Is that relevant to anything other than changing timelines? We have the manuscript finished and published. Wither or not Joseph Smith was seeking a publisher in advance of having a manuscript or not is probably irrelevant. But the changing timeline narrative points to something else going on. Why is the timeline of events changing? Is it just poor memory? Or is it that the timeline of events has to fit a narrative that wasn't conceived until years later, so the dates had to be changed in order to make the timeline of restoration events fit seamlessly?
Thurlow Weed’s memory is corroborated by traceable events in his public life.

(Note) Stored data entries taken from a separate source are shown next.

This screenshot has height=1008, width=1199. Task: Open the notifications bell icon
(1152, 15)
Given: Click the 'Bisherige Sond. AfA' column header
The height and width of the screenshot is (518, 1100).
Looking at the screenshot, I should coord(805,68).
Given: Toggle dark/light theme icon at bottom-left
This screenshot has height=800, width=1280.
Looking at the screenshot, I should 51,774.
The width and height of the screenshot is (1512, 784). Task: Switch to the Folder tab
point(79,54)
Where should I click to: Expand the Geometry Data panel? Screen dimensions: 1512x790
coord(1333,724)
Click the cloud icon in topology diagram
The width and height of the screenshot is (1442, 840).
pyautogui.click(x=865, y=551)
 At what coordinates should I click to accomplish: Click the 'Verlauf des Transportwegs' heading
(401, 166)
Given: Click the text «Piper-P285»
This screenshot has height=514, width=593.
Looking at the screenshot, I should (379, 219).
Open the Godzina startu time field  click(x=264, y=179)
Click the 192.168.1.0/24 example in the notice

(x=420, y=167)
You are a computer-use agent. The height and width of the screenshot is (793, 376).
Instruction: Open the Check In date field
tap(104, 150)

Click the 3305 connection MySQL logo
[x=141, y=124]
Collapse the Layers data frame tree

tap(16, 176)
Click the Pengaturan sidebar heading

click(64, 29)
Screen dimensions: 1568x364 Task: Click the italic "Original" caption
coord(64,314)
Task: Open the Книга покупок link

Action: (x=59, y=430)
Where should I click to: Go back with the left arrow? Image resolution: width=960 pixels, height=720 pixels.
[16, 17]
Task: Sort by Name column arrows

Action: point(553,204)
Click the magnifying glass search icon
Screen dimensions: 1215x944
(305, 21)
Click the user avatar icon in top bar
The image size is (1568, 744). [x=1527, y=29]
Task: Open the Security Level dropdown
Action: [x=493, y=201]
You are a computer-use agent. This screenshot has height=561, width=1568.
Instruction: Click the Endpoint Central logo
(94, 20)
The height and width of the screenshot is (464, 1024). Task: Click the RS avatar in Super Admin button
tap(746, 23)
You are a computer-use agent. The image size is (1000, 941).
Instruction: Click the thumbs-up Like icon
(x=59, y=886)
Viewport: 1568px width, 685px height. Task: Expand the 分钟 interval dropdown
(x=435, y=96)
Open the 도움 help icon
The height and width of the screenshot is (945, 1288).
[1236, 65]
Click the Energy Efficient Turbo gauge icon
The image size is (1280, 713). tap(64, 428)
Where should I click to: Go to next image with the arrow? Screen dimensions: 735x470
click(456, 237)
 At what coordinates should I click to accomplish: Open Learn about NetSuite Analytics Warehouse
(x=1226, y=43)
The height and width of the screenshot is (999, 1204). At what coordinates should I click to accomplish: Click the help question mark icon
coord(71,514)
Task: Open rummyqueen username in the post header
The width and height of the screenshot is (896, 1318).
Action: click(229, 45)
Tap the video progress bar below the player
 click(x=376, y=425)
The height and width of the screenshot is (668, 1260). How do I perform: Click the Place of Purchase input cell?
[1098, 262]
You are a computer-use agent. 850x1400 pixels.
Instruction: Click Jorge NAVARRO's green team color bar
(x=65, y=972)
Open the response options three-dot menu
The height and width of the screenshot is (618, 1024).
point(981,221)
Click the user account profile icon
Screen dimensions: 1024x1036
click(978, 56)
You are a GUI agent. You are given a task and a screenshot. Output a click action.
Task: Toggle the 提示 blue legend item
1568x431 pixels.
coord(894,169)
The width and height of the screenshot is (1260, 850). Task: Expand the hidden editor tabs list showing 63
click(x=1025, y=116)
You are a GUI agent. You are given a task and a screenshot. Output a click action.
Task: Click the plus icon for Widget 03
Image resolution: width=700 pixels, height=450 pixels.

Sidney Rigdon’s grandson would go on record saying the following about what the family understood about his early involvement in the creation of the BofM:
"Well, he tried to understand the prophecies, and the man who does that is sure to go crazy. He studied the prophets and baptism, and of course he got 'rattled.' Daniel and Ezekiel and Revelations will 'rattle' any man who gives in his whole mind to 'em -- at any rate they did him, and he joined Alexander Campbell. Campbell then believed that the end of the world was nigh - his Millennial Harbinger shows that they 'rattled' all who listened to him in Ohio and other places; then grandfather got disgusted and decided on a new deal. He 'found' Joe Smith and they had a great many talks together befores they brought out the plates. None of us ever doubted that they got the whole thing up; but father always maintained that grandfather helped get up the original Spaulding book. At any rate he got a copy very early and schemed on some way to make it useful. Although the family knew these facts, they refused to talk on the subject while grandfather lived. In fact, he and they took on [a] huge disgust at the whole subject...." (7 April 1888, NY, reporter J.H. Beadle of the Tribune in an interview with Walter Sidney Rigdon, a son of Algernon)
In the opening chapter of "By the Hand of Mormon", Terryl Givens makes the comment that all great religions begin with a book. The koran of Islam. The Bible of Christianity. The Vyasa & Valmiki of Hinduism. The Tripitaka and the Mahayana Sutras of Buddhism. And now the Book of Mormon. Is it possible that Jospeh Smith and some of his counter parts noticed that link between a book and the founding of a religion, and decided to follow that pattern and create a book that would then allow them to create a religion? And, thereby, profit from converts. Whenever you get converts to a religion, you end up milking them for some free ride money....hate to say that, but it's been the way of religious movements since they began.......milking converts for money.
A point of interest is that it was about this time (1826) where Joseph Smith Sr., on the witness stand, in the money digging trial of his son Joseph Jr., implored his son to stop illegal treasure digging and use his gifts and talents in religion. I'm surmising that Joseph Sr. realized that you could go to jail for money digging, or leading digs as a scrier or seer with a seer stone, but religion offered a profession where a charismatic story teller could preach faith and god and repentance, offer heavenly divine worlds-without-end rewards which the preacher never had to deliver on in this life unlike money digging where the diggers expected to find a treasure, and the pay in religion was much better than the hourly rate for a treasure digging seer. Plus the work was more consistent. There's always more sinners in need of reptence, but there's only so many Spanish treasure digs you can fake until your profession is exposed as a fraud.